トップ国内今こそ家庭を大切にする価値観を【持論創論】

今こそ家庭を大切にする価値観を【持論創論】

日本の家庭を守る会代表 小笠原 裕

 わが国の世帯構成はこの40年で大きく変化した。大世帯が急速に消滅し、逆に単独世帯が増えている。

 内閣府の調査によれば、三世代世帯は、昭和55年に全世帯の50・1%であったが令和4年は7・1%に激減している。逆に単独世帯は、同時期に10・7%から31・8%に増加しているのである(令和6年版高齢社会白書より)。

 なぜ、このように日本の世帯構成が激変してしまったのだろうか。それは、家庭に対する日本の伝統的な価値観が、戦後大きく変わってしまったことに由来すると思う。もちろん、高齢化が進み高齢者の一人住まいが増えたことも一つの要因であるが、家族の在り方が根本的に変化して、離婚や別居などが進んだことも、大きな理由である。

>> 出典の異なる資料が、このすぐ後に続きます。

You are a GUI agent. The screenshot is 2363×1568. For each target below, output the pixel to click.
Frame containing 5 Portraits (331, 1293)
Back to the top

 日本国憲法には、基本的人権を尊重する価値観が謳(うた)われているが、家庭を大切にする価値観は抜け落ちている。第24条第2項は、婚姻に関する規定であるが、「離婚並びに婚姻及び家族に関するその他の事項に関して」と書かれている。この文言の並び順を見ると、家族より婚姻、婚姻より離婚が優先されているようにも読める。個人を最優先するという憲法の基本的思想が、ここに表れているのだ。

 しかし、その結果日本の社会が失うものは大きく、現在その存続が危ぶまれるほどの危機に瀕(ひん)していると言える。「お一人様」と言われるように、単独世帯が増えた結果、それを支える社会保障費用の増加をもたらしているのである。

 例えば、生活保護は世帯単位に支払われるから、単独世帯が増えれば、それだけ受給額は増える。わざわざ受給額を増やすために、別居したり離婚したりするケースも少なくない。ある高齢者向け施設の施設長に聞いた話であるが、利用者には生活保護受給者もいるが、施設に高齢者を入れるために家族が来ても、その後二度と来ないことが少なくないそうだ。

 経済的に厳しい人を救済するセーフティーネットは大切である。しかし、その制度が、家族がばらけることを助長するのであれば、本末転倒ではないだろうか。

 そして個人が孤立化すると、国がその個人の生活を守らなければならなくなり、ますます社会保障費の増加を招く結果となる。日本社会は、このような悪循環に陥っているのではなかろうか。

 大切なのは、家族がお互いに支え合うという、かつての日本では当たり前だった価値観だと思う。三世代世帯では、夫婦で共働きしても、子供を保育園に預けず、おじいちゃん・おばあちゃんが子供の面倒を見てくれる。子供にとっては、それが社会生活に必要な、基本的な教育を受ける場にもなる。おじいちゃん・おばあちゃんが老いて体が動かなくなった時、施設の世話にならなくとも、家族に見守られて豊かな老後を過ごすことができる。保育園や高齢者施設を作らずとも、子供や高齢者が安心して生活できる社会がそこにある。そしてそれが、社会経済的にも極めて効率がよいのである。

 日本がかつて持っていた、家庭を大切にする価値観が、今こそ見直されるべきなのである。